▽

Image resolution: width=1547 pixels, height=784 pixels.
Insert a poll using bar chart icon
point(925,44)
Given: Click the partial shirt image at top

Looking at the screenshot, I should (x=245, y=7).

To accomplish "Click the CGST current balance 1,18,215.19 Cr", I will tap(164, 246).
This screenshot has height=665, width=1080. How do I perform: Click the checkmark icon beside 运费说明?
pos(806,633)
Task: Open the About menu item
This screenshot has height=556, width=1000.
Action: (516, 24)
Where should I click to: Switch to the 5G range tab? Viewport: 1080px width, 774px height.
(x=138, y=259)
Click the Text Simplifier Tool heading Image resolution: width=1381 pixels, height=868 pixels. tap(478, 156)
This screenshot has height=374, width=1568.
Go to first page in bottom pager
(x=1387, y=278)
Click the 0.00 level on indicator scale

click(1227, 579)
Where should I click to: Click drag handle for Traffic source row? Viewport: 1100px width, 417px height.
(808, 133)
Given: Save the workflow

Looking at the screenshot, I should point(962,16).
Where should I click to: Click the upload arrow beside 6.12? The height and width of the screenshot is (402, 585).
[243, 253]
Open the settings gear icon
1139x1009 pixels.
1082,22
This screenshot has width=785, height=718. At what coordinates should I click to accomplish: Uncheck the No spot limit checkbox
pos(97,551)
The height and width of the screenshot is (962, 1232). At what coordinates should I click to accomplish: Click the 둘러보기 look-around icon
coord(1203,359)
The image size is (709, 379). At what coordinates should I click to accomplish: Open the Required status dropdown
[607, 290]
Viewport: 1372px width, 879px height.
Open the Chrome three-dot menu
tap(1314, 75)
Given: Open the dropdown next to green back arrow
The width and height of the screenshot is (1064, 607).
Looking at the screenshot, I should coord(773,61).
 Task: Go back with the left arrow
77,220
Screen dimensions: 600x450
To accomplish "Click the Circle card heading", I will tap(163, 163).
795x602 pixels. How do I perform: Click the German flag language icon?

△

■ **TASK INSTRUCTIONS**
Transcribe the entries above, every line exactly as it reads.

■ **PROBLEM SOLUTION**
Image resolution: width=1547 pixels, height=784 pixels.
Insert a poll using bar chart icon
point(925,44)
Given: Click the partial shirt image at top

Looking at the screenshot, I should (x=245, y=7).

To accomplish "Click the CGST current balance 1,18,215.19 Cr", I will tap(164, 246).
This screenshot has height=665, width=1080. How do I perform: Click the checkmark icon beside 运费说明?
pos(806,633)
Task: Open the About menu item
This screenshot has height=556, width=1000.
Action: (516, 24)
Where should I click to: Switch to the 5G range tab? Viewport: 1080px width, 774px height.
(x=138, y=259)
Click the Text Simplifier Tool heading Image resolution: width=1381 pixels, height=868 pixels. tap(478, 156)
This screenshot has height=374, width=1568.
Go to first page in bottom pager
(x=1387, y=278)
Click the 0.00 level on indicator scale

click(1227, 579)
Where should I click to: Click drag handle for Traffic source row? Viewport: 1100px width, 417px height.
(808, 133)
Given: Save the workflow

Looking at the screenshot, I should point(962,16).
Where should I click to: Click the upload arrow beside 6.12? The height and width of the screenshot is (402, 585).
[243, 253]
Open the settings gear icon
1139x1009 pixels.
1082,22
This screenshot has width=785, height=718. At what coordinates should I click to accomplish: Uncheck the No spot limit checkbox
pos(97,551)
The height and width of the screenshot is (962, 1232). At what coordinates should I click to accomplish: Click the 둘러보기 look-around icon
coord(1203,359)
The image size is (709, 379). At what coordinates should I click to accomplish: Open the Required status dropdown
[607, 290]
Viewport: 1372px width, 879px height.
Open the Chrome three-dot menu
tap(1314, 75)
Given: Open the dropdown next to green back arrow
The width and height of the screenshot is (1064, 607).
Looking at the screenshot, I should coord(773,61).
 Task: Go back with the left arrow
77,220
Screen dimensions: 600x450
To accomplish "Click the Circle card heading", I will tap(163, 163).
795x602 pixels. How do I perform: Click the German flag language icon?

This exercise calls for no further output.